TESTS (Vitest — write alongside; memory provider; tests sacred):
- schema validation: valid docs pass; missing productId / bad enum fail with
precise errors; at least one invalid case per container.
- repository CRUD round-trip per container (create→get→list→update→delete) on the
memory provider; list filters by productId and by stage (jobs).
- appendEvent produces an ordered, append-only stream for a jobId.
- routes: create+get+list+patch a job via fastify inject (use the shared testing
helpers); auth/productId enforced; invalid body rejected.
- _etag surfaced on update (lost-update guard groundwork) — assert the etag flows.
VERIFY GATE (must pass):
- pnpm --filter @lysnrai/platform-service typecheck
- pnpm --filter @lysnrai/platform-service test (new tests green; none weakened)
- pnpm --filter @lysnrai/platform-service build
DOCS:
- Short module README or header docblock describing the containers + that
claim/lease/fencing is Phase 2 Slice 2.
- In ../learning_ai_devops_tools roadmap you may NOT edit (different repo) — instead
note in your report which §13 items are now satisfied so I can tick them.
CONSTRAINTS: follow the items-module conventions precisely; ESM .js imports; no any;
no console.log; productId everywhere; conventional commits (feat(platform-service):
...); do not touch template-managed infra files.

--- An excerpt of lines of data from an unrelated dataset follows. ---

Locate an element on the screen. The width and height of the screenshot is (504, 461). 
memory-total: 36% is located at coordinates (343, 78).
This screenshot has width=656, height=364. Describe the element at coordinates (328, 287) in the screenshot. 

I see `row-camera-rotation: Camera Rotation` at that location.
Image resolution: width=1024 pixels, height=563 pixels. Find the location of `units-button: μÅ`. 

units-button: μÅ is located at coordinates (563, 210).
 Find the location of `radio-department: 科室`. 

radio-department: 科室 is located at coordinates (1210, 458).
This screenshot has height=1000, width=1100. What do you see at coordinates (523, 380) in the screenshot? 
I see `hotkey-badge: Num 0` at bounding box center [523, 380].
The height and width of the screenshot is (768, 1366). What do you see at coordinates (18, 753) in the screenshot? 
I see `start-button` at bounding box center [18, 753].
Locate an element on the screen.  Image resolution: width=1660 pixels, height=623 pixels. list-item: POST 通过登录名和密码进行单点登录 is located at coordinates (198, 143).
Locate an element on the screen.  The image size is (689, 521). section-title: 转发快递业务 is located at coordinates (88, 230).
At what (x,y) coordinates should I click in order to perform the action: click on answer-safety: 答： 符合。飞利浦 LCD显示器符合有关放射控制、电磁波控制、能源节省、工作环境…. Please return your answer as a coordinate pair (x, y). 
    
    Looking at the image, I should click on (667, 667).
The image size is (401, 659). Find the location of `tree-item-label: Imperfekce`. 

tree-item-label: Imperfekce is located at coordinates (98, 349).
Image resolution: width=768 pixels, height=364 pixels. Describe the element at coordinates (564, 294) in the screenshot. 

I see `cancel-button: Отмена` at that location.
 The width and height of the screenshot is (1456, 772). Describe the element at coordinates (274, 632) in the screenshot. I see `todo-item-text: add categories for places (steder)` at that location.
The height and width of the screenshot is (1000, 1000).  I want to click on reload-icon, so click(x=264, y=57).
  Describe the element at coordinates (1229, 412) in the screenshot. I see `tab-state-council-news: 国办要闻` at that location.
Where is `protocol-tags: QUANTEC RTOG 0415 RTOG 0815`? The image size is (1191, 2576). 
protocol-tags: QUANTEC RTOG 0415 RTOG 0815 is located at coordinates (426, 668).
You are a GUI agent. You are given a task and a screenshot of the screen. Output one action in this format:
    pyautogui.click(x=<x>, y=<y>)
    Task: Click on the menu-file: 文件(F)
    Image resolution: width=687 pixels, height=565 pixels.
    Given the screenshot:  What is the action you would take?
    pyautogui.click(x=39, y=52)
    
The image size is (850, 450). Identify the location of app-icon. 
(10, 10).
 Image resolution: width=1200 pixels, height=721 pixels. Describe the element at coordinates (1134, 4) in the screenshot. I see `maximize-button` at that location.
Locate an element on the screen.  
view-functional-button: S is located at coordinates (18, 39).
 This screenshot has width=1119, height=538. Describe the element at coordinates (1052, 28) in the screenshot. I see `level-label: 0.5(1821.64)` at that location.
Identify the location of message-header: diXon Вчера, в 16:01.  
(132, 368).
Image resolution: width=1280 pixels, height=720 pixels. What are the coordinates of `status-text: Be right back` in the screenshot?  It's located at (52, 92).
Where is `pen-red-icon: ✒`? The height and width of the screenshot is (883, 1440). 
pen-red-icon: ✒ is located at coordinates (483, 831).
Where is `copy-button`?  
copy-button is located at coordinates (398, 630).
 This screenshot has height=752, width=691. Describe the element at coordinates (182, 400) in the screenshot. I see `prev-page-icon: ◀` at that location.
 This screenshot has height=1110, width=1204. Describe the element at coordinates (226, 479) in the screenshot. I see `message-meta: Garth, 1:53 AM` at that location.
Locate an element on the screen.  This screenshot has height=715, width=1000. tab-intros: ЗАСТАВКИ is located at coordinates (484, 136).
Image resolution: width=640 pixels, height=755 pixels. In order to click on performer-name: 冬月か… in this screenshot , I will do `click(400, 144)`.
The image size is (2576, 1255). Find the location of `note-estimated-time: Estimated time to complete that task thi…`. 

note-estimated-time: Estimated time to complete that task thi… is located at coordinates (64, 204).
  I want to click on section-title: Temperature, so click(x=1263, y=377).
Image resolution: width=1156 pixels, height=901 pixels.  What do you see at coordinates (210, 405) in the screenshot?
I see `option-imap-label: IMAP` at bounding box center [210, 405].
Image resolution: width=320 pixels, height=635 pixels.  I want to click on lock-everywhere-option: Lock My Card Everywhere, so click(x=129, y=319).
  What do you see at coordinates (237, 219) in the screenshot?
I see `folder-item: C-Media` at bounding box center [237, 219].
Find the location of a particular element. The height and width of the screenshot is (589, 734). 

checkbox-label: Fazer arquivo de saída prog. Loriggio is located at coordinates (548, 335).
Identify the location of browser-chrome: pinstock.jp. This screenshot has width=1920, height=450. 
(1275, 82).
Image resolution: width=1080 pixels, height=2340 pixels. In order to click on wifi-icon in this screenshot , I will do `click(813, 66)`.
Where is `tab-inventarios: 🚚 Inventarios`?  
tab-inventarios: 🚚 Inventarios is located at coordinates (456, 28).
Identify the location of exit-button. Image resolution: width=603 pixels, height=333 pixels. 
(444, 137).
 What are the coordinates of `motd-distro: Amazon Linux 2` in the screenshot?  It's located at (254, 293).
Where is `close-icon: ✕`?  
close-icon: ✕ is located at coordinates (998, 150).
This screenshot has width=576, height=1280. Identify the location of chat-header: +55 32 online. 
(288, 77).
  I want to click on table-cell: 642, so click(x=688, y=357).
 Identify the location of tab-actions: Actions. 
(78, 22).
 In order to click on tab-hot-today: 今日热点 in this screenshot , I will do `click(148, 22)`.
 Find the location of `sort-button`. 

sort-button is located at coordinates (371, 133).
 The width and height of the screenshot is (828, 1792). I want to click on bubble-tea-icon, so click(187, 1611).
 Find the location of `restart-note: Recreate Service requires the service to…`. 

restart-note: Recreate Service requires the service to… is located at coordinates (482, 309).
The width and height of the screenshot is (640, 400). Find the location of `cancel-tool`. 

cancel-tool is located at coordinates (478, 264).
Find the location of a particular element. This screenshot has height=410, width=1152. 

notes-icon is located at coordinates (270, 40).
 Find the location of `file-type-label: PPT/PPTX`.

FINAL OUTPUT — print the report in EXACTLY this format:
## Implementation Report — Phase 2 Slice 1
### Branch & commits
- branch / based-on / PR
- commits: <sha> <message>
### Files changed
- <path>: <one-line summary>
### What was implemented (1-4)
- containers + schemas + repos + routes; partition keys; etag handling
### Tests added
- <test name>: <assertion> (+ pnpm test summary: N passed)
### Verify gate results
- typecheck / test / build: <results>
### §13 items now satisfied
- <list which roadmap §13 boxes are done so the human can tick them>
### Deviations / assumptions
- <datastore/etag/provider choices>
### Suggested next slice
- Phase 2 Slice 2: atomic claim (_etag/If-Match) + lease renew/release + heartbeat
+ reaper + fencing (leaseEpoch) — the concurrency core.